Take a metal ball and a metal ring of suitable diameter. Pass the metal ball through the ring. You can observe that the metal ball can easily go through it. Now heat the metal ball and then try to pass it through the ring. It will not pass through the ring. Keep the metal ball on the ring for some time. In few minutes, it will fall through the ring.
Take a cup of water and note its temperature. Heat the water for few minutes and note the temperature again.
Do you find any increase in the temperature?
Answer: (i) When the water is heated, water molecules receives heat energy, increases the kinetic energy of the molecules.

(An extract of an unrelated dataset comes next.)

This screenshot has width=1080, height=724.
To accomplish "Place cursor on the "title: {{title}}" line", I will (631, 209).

What caused the temperature change?
(i) When the molecules receive more energy, the temperature of the water increases.
(ii) Heat energy causes increase in temperature.
Take few ice cubes in a container and heat them for some time. What happens? The ice cubes melt and become water. Now heat the water for some time. What do you observe? The volume of water in the vessel decreases. What do you understand from this activity?

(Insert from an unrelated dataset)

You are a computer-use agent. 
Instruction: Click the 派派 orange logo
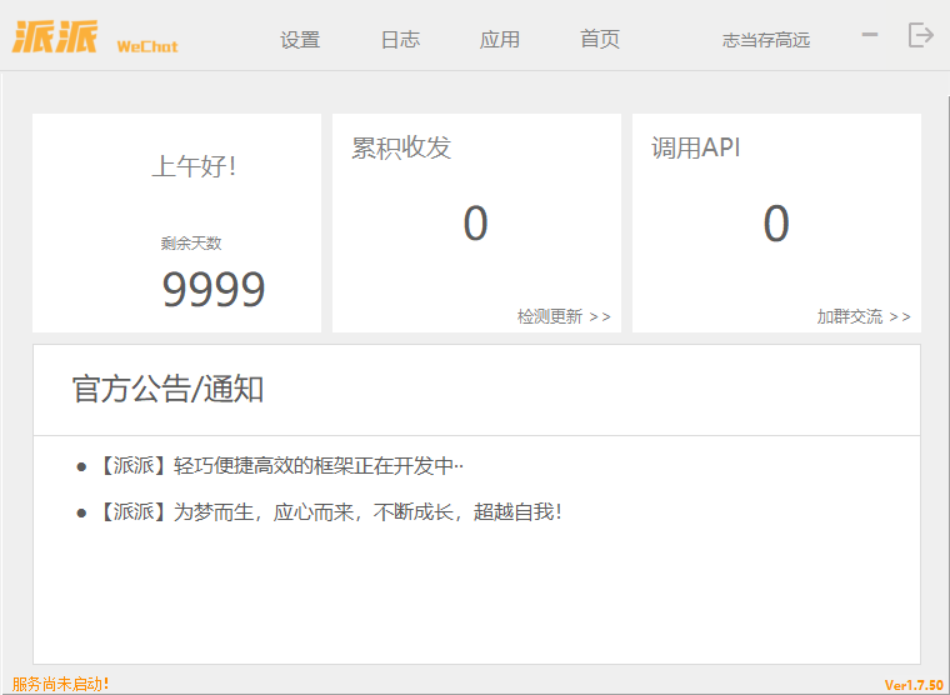55,37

(i) In ice cubes, the force of attraction between the water molecules is more. So they are close together.
(ii) When we heat them the force of attraction decreases and the ice cubes become water. (iii) when we heat the water, the force of attraction between the molecules decreases further.
(iv) Hence they move away from one another and become vapour.
(v) Since water vapour escape to the surrounding, water level decreases.
(vi) From this activity we understand that heat energy causes change in the state of the substances.
Take some hot water in a cup and put a silver spoon in it. Leave the spoon inside the water for some time. Now touch the other end of the spoon. Do you feel the heat?
(i) Yes, we feel hot.
(ii) It is because heat in the hot water is transferred from one end to other end of the spoon.
(iii) In solid substances such as silver spoon, atoms are arranged very closely.
(iv) So heat transfer takes place from the higher temperature region to lower temperature region.
(v) This is due to conduction.
Take some water in a vessel and heat it on a stove. Touch the surface of the water. It will be cold. Touch it after some time. It will be hot now. How did the heat which was supplied at the bottom reach the top?
(i) When water in the vessel is heated, water molecules at the bottom receive heat energy and move upward.
(ii) Then the molecules at the top comes down and get heated.
(iii) This kind of heat transfer is known as convection.
Take some amount of water and cooking oil in two separate vessels. Heat them till they reach a particular temperature (Caution: Heat the oil under the supervision of your teacher). Which one is heated first? Water will take more time to get heated. Why?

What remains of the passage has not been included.